Instructions to follow. Wherever a picture appears, leave it out; set down everything else in the records exactly.
══ Information shown ══
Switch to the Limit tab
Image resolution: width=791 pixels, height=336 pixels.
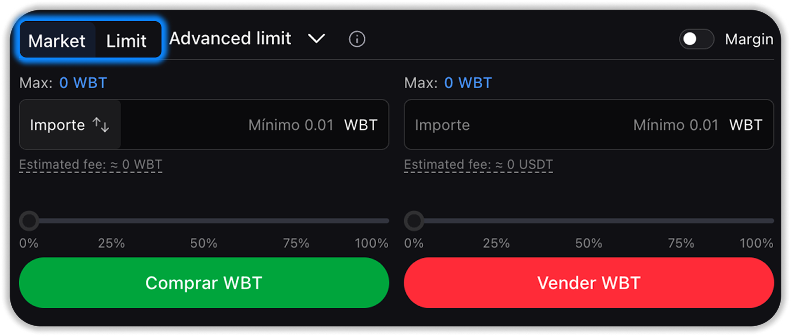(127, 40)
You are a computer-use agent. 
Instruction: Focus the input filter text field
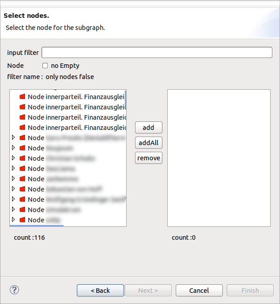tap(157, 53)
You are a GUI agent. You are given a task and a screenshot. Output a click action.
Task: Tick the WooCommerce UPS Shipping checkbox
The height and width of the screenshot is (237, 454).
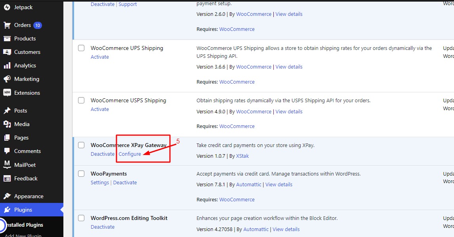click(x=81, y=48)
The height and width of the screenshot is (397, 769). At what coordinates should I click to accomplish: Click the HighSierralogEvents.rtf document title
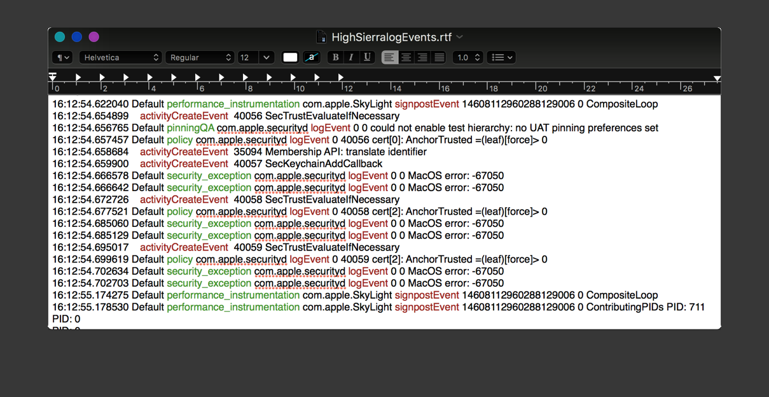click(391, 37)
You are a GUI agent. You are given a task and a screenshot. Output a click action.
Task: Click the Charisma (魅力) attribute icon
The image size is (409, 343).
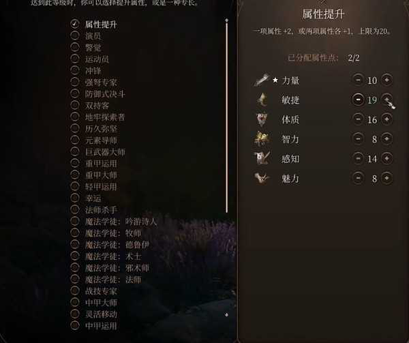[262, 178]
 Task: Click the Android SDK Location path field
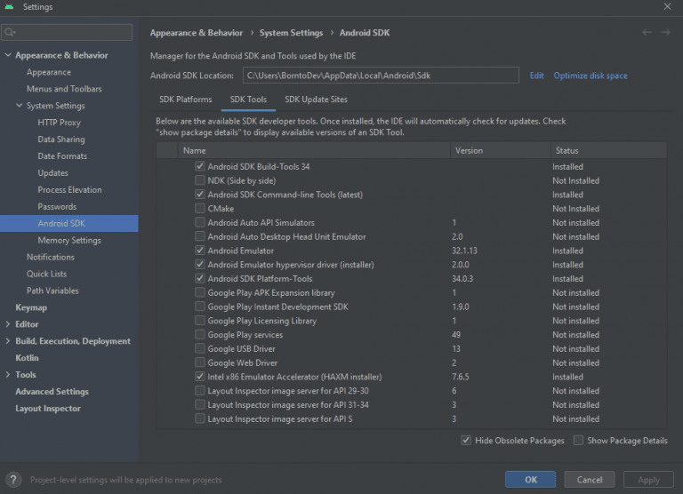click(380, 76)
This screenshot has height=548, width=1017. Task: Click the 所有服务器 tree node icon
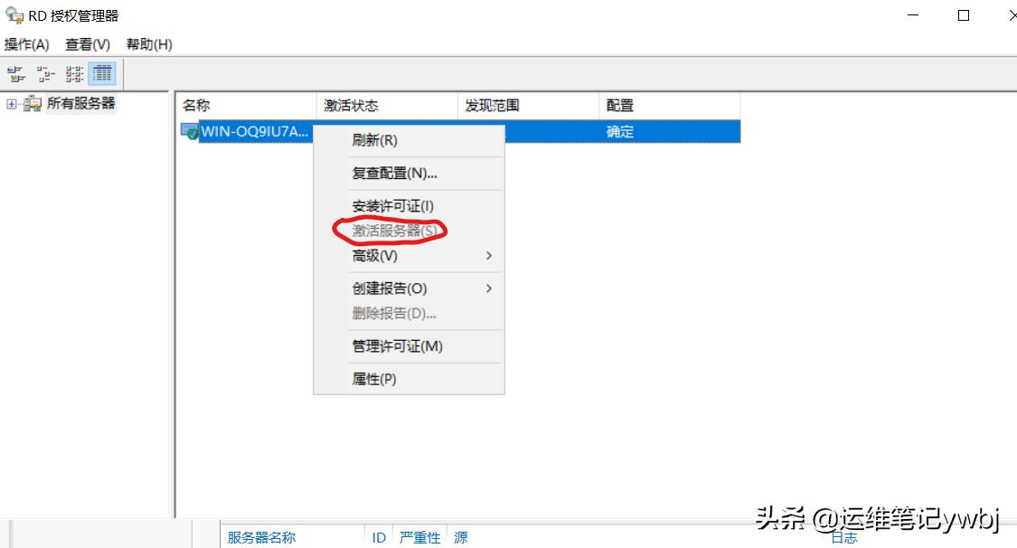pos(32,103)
═══
Answer to this task.
Switch to the Limit tab
Image resolution: width=791 pixels, height=336 pixels.
(127, 40)
You are a computer-use agent. 
Instruction: Focus the input filter text field
tap(157, 53)
You are a GUI agent. You are given a task and a screenshot. Output a click action.
Task: Tick the WooCommerce UPS Shipping checkbox
The height and width of the screenshot is (237, 454).
click(x=81, y=48)
The height and width of the screenshot is (397, 769). At what coordinates should I click to accomplish: Click the HighSierralogEvents.rtf document title
click(391, 37)
You are a GUI agent. You are given a task and a screenshot. Output a click action.
Task: Click the Charisma (魅力) attribute icon
The image size is (409, 343).
[262, 178]
 Task: Click the Android SDK Location path field
click(380, 76)
This screenshot has height=548, width=1017. Task: Click the 所有服务器 tree node icon
pos(32,103)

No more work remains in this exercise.